Back in 2009/04/03 we wrote a nice comparative between LDA, LSI, and Vector Space theory. https://irthoughts.wordpress.com/2009/04/03/vector-space-probabilistic-lsi-and-lda/ LDA was also discussed by its creator (David Blei) at the 2006 IPAM’s Document Space Workshop (http://www.miislita.com/ipam/ipam-document-space-workshop.pdf ). Years before, in 8/25/2006, we wrote in an old asp-based blog a post about warning users against SEOs selling snakeoil in the form of SVD, LSI, and LDA arguments. The problem with these approaches is that they don’t scale well for the Web. I ended up that 2006 post with a prediction:
“At this point I got tired of highlighting more flaws in the claims of these search marketing firms. A sample list of the latest LSI myths is available for your perusal.
Next stop
Next stop for these snakeoil marketers? How about PCA (Principal Component Analysis) or LDA (Latent Dirichlet Allocation)?”
That post was eventually referenced in a rebuttal I posted at that cesspool of quacks known as seomoz and later fully reproduced at this blog in 2007/05/03 (https://irthoughts.wordpress.com/2007/05/03/latest-seo-incoherences-lsi/).
It was a matter of time for johnny-comes-late to “discover” LDA, the Niagara Falls and the Grand Canyon. Oh my God, what a “bombshell”.
Expect a new wave of marketers trying to game naïve cheerleaders and their clients with their latest crap.
Nothing new under the Sun. Will the next stop of these snakeoil marketers disguised as “scientists” be NMF? How about Diffusion Geometries?
PS
One more thing, for those that really want to learn LDA: subscribe to Topic-Models at https://lists.cs.princeton.edu
This is a list forum on LDA run by David Blei and others. I’ve being subscribed for many years now and the discussion on the topic is really useful.
Thank you for the writeup. Academically I’m from IR in my undergrad, working now professionally in SEO. I’ve see a huge response to SEOMoz’s LDA tool, and yet have seen literally nothing in terms of the hardcore IR science that goes behind the tool. Colorful language to be sure, but one of the first opinions I’ve heard from the IR community.
That’s usual from SEOs posing as “scientists”. After their hype their snakeoil will be obvious.
If you really wants to get into real LDA and coding subscribe to david blei’s topic-models at princeton
You probably won’t be glad to know that it seems your May 2007 article has been reused by a India SEO company for link building.
Not everyone who deals with SEO topics is snakeoil – in some ways I am, in that I don’t even try to understand the math.
I do try hard to understand the concepts and spot the wholes in what is said – those holes often contain clues to what might be happening.
Observation more than reverse engineering.
Hi, there:
I’m not worry about others copying my content. It has happened many times before.
These days it is hard to find companies providing valid SEO services.
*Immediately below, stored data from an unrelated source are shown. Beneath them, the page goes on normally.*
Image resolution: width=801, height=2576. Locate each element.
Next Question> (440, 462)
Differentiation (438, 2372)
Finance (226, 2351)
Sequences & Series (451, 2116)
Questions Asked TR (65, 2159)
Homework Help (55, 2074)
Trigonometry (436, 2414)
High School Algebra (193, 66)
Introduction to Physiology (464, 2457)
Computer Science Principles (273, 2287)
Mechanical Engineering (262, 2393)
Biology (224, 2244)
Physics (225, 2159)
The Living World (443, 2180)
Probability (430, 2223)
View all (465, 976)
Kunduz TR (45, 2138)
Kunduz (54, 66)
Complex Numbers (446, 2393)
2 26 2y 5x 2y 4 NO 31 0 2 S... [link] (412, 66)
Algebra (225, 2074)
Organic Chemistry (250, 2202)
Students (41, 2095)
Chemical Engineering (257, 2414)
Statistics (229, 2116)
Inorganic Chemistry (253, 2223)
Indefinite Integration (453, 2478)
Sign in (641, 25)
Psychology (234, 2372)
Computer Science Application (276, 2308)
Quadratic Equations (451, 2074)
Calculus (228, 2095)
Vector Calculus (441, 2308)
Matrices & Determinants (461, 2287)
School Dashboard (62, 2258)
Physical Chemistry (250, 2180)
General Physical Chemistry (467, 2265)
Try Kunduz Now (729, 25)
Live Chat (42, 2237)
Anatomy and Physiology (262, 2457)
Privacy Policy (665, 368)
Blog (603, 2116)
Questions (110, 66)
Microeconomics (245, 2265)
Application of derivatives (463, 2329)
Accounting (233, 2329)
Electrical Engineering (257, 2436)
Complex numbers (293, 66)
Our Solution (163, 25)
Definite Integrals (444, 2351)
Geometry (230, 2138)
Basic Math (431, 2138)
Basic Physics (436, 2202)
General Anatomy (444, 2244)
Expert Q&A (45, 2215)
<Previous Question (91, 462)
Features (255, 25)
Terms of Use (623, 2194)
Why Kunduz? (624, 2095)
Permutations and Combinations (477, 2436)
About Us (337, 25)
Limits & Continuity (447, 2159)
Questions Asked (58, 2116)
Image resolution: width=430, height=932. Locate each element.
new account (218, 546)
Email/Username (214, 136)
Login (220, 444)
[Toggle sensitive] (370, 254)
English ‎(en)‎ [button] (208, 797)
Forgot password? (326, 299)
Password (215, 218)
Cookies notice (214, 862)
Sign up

Glad to know your are an observer trying to grasp the IR concepts behind search engines.
Sean Golliher, CEO/editor of SEMJ magazine has pointed out more flaws on the quack “statistical studies” of seomoz. http://www.seangolliher.com/2010/seo/185/
Sean, before leaving to the IR conference, glad you spotted their nonsensical “experiments”. They keep thinking that their best defense is the offense or repeating lies many times over and over. Ha, ha. Poor crooks.
On and on, I know we have discussed this before, but it will be helpful to share with others:
(a) it is not possible to compute an arithmetic average of correlation coefficients simply because they are not additive. One would need to compute a Fisher weighted mean coefficient by making r-to-Z conversions, averaging all Z values and then do a Z-to-r conversion to get a weighted mean correlation.
(b) Pearson’s can be applied to nonlinear problems if the data can be linearized, as it would be the case for example with power or exponential laws. If the data cannot be linearized, then certainly Pearson cannot be applied; i.e., at least for the raw data. Still one could assign ranks and compute Spearman’s as Pearson’s on the ranked data. This is described at https://irthoughts.wordpress.com/2010/06/10/on-spearmans-correlation-coefficients-with-excel/
(c) PCA makes no assumption about the distribution of the original raw data to be treated. Contrary to popular opinion, PCA is not limited to linear data, as nonlinear PCA is possible.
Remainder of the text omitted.